EXCERPT TO READ:
Peter's Blog

Redefining the Impossible

Python Log Dumps


My Site5 hosting service allows me to download access logs which I find enlessly fascinating. The netadmin administration tool offers AwStats which shows incredibly detailed statistics but it is slightly skewed by showing my own access.

So I wrote a python script to parse the log and dump out anything interesting. It filters out IP addresses I am likely to connect from. This is crude in that I have hard wired the log file name. Note that the log file I download is gzipped but that is no problem for python.

This dumps out:

  • suspicious looking attempts to hack in (extremely long strings etc)
  • a list of various user agents and the IP addresses they are coming from
  • a list of referrer strings

Things I find interesting in the dumps:

  • There are 171 different types of user agents listed. Most claim to be mozilla type browsers which is probably rarely true but even so, there are a lot of things crawling around out there. Someone out there is using lynx. Hi there.
  • I get at least one known spam email address harvester visiting (DTS Agent). Be warned. This particular one does not really bother to hide itself.
  • Referrers from drupal.org seem to arrive from random pages on that site. I think folk are browsing around, see something from me in the 'Drupal Talk block and come here for a read. Drupal generates a misleading referrer string.
  • The referrer strings from google give the search terms. I get a number of people looking for r-s-y-n-c w-i-n-2-k (obscured to hide from google) and when I do that search this post somes in at #7 with it's enticing title. Moral: give postings enticing titles.
  • Yahoo Slurp crawls the site about as much as google but gave me one referral compared to 81 from google.

These statistics are for a 7 day period.

import gzip
import re

#
# Open log file. Crude but effective. Reads directly from gzipped log file.
#
oFile = gzip.GzipFile( 'C:\\Tmp\\accesslog-bisiand.me.uk-9-28-2004.gz')

def Sorted( oArray):
    "Return sorted array"
    oTmp = oArray[:]
    oTmp.sort()
    return oTmp

#
# Scan through the log file.
# Use regular expression to split the entries up.
#
# Pattern is thus:
#
# 56.98.204.40 - - [09/Sep/2004:03:50:01 -0400] "GET / HTTP/1.0" 200 643 "-" "
#Mozilla/5.0 (Windows; U; Windows NT 5.0; en-US; rv:1.7) Gecko/20040803 Firefox/0.9.3"
#
oRE = re.compile( r'(\d+\.\d+\.\d+\.\d+).*(\[.*\])\s+"(GET|POST|HEAD|SEARCH|PUT)\s+([^"]+)
                       "\s+([\d-]+)\s+([\d-]+)\s+"([^"]+)"\s+"([^"]+)"')

RAW RECORDS:

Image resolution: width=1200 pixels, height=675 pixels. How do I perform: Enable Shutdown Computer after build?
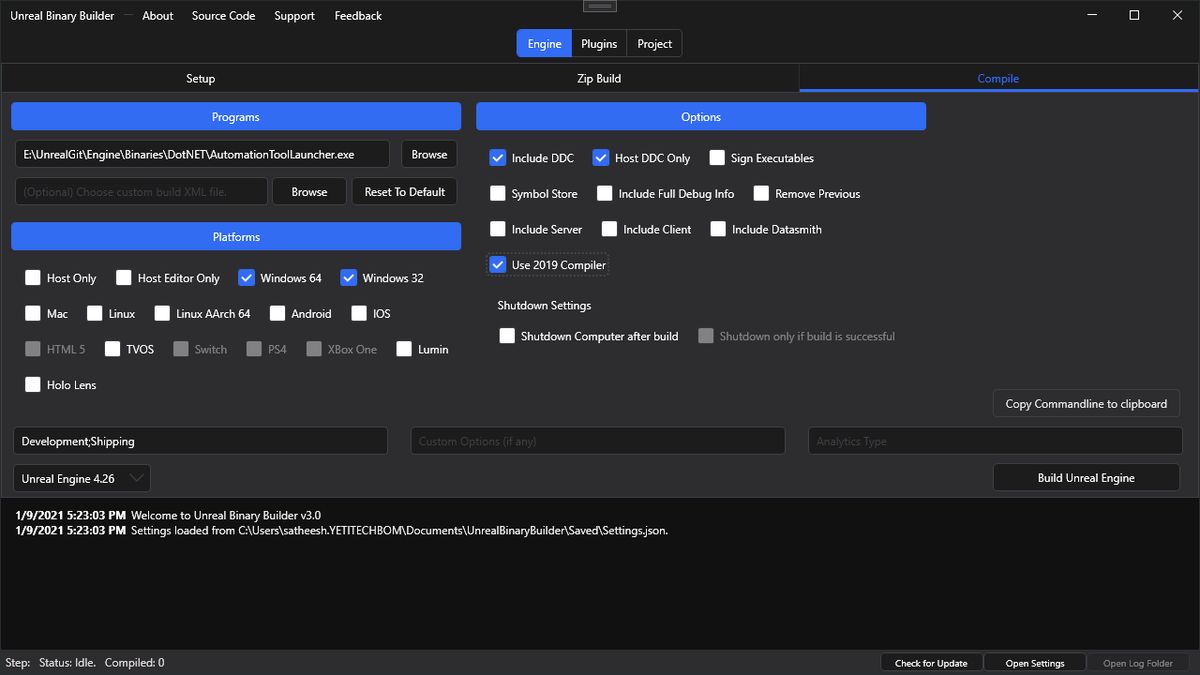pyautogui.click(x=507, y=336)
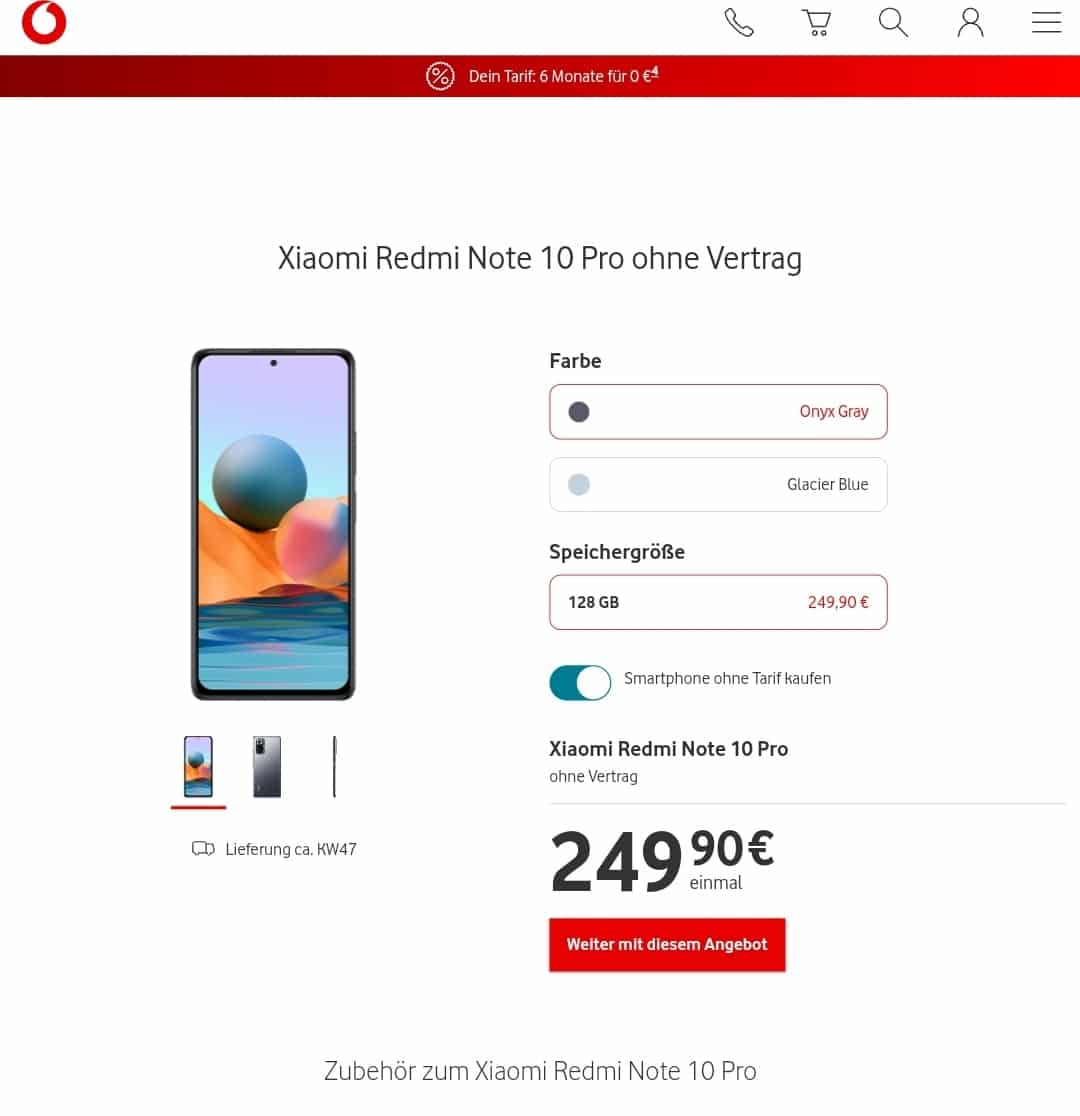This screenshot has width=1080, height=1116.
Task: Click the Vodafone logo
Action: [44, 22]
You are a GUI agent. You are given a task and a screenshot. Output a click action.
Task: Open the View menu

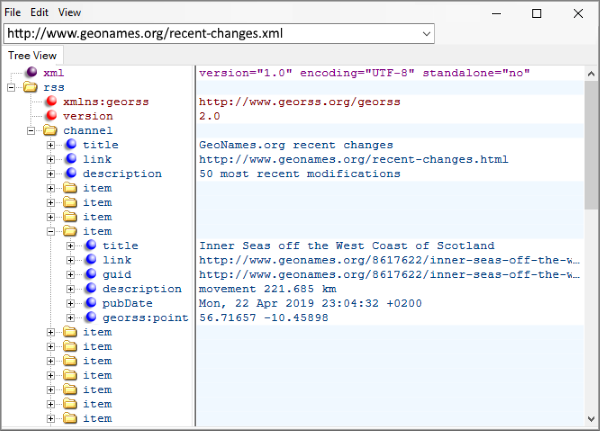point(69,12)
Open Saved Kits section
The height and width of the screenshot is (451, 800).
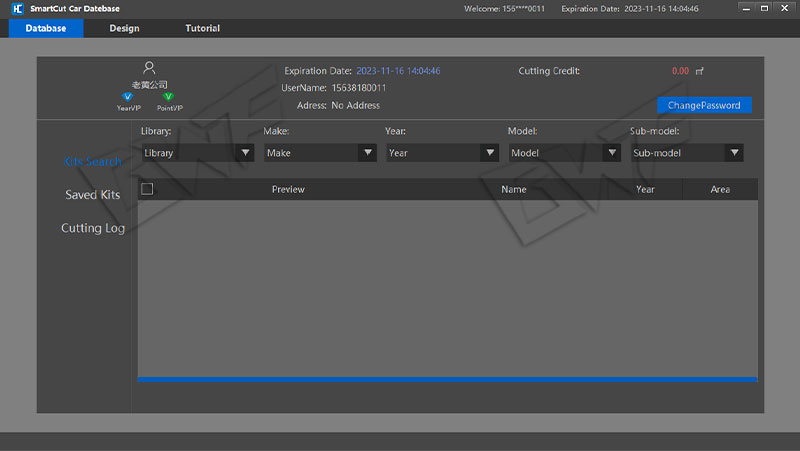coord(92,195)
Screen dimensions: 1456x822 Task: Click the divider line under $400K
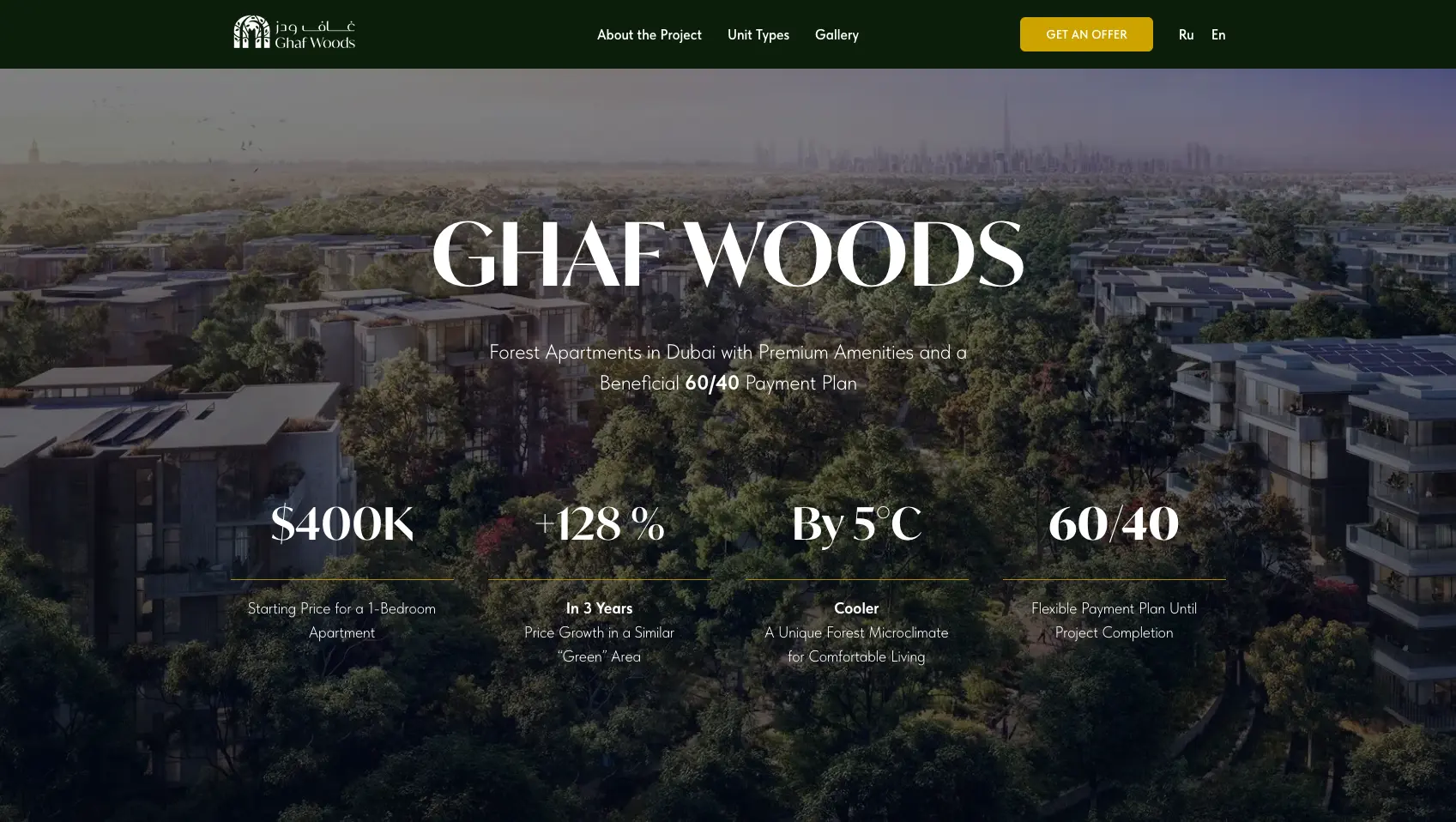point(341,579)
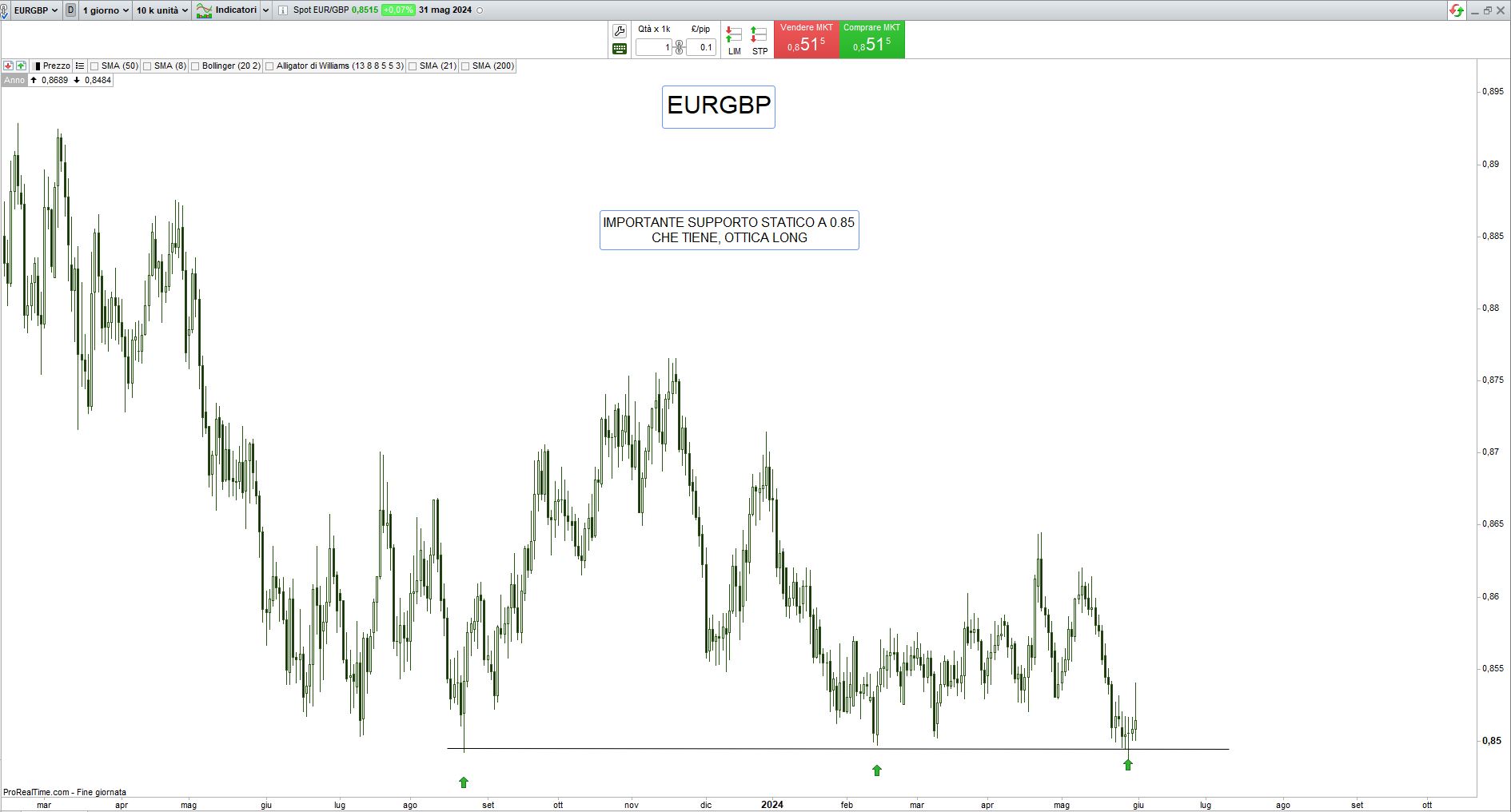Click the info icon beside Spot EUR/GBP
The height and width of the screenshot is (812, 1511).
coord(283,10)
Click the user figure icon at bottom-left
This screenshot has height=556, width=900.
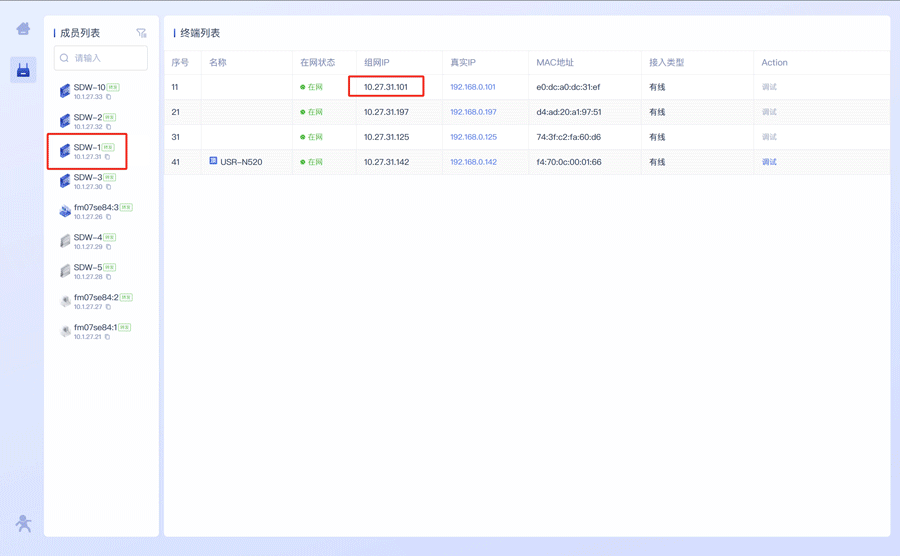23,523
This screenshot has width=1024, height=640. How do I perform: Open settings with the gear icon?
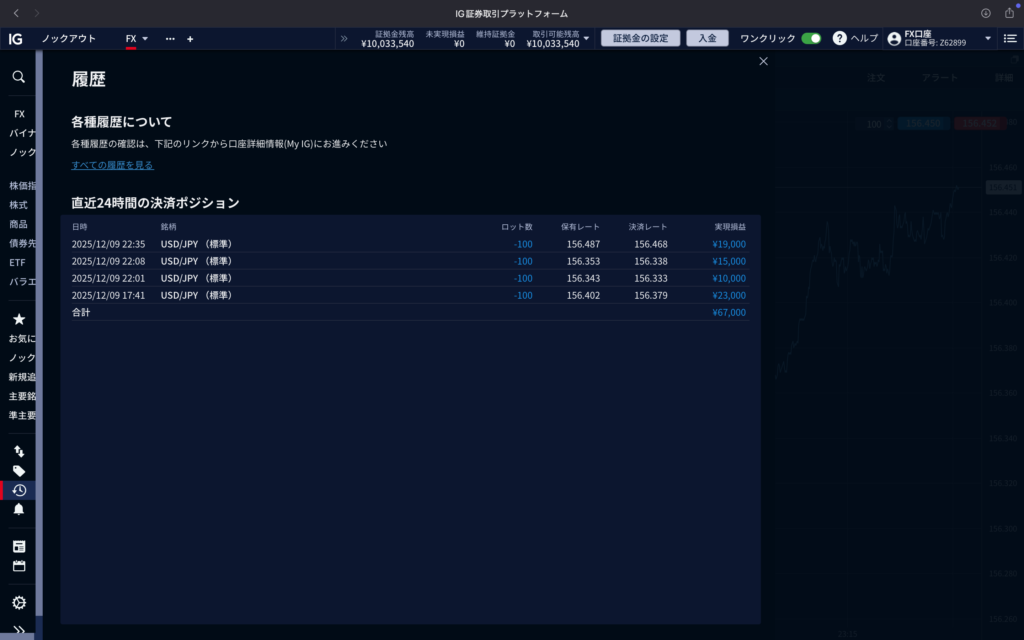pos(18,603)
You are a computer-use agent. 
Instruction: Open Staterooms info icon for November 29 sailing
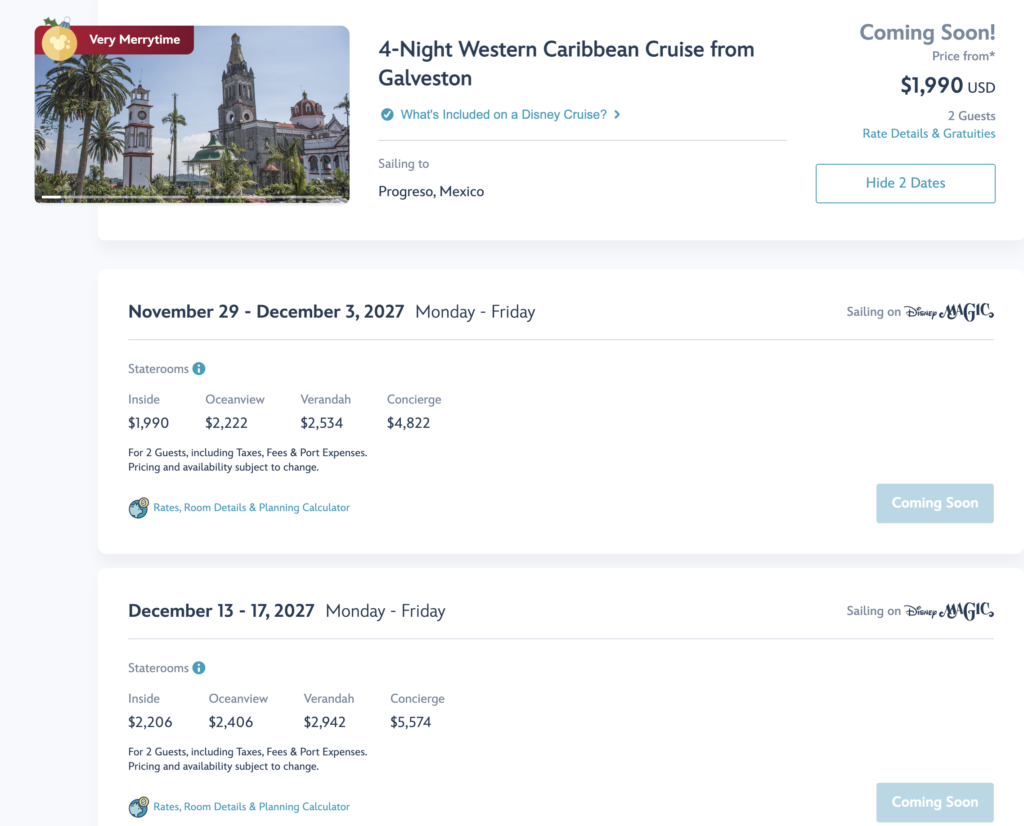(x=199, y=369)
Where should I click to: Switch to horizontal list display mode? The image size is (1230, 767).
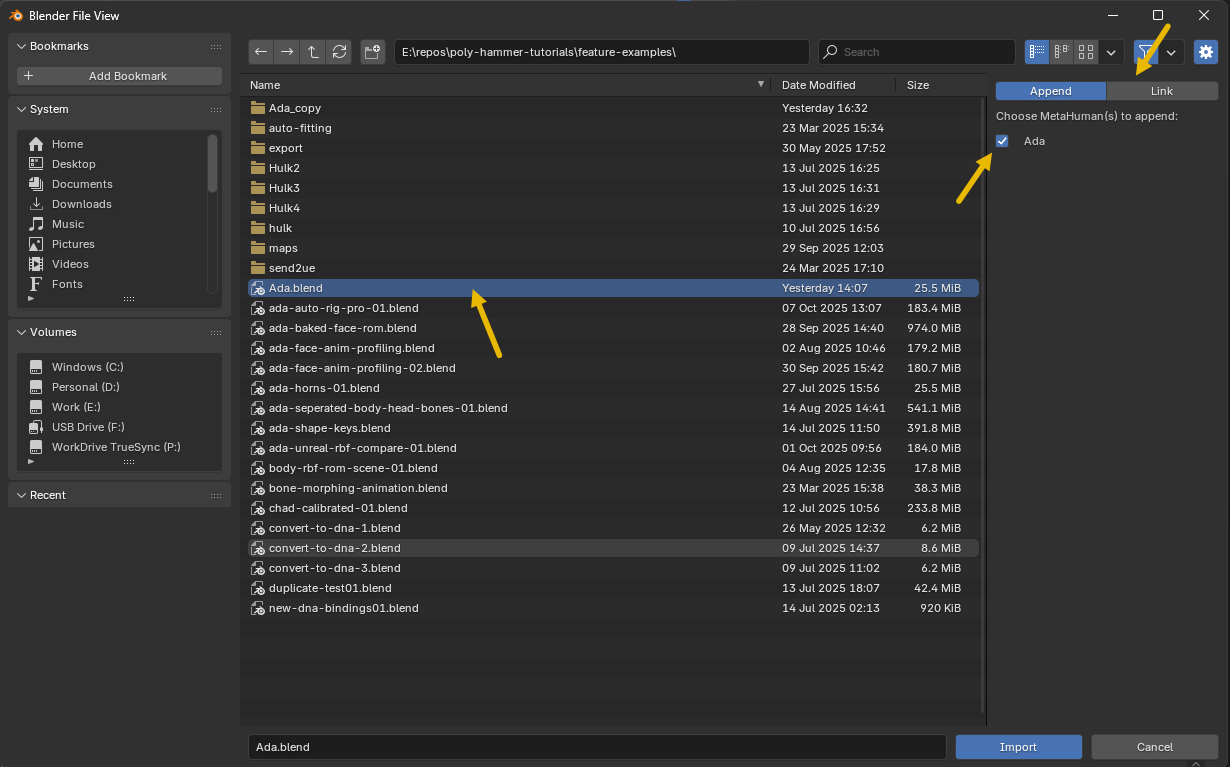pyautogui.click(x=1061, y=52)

PROBLEM TO SOLVE: Please quote the part of the log-dump blog post starting at "Peter's Blog" and ending at "problem for python.".

COMPLETED TASK:
Peter's Blog

Redefining the Impossible

Python Log Dumps


My Site5 hosting service allows me to download access logs which I find enlessly fascinating. The netadmin administration tool offers AwStats which shows incredibly detailed statistics but it is slightly skewed by showing my own access.

So I wrote a python script to parse the log and dump out anything interesting. It filters out IP addresses I am likely to connect from. This is crude in that I have hard wired the log file name. Note that the log file I download is gzipped but that is no problem for python.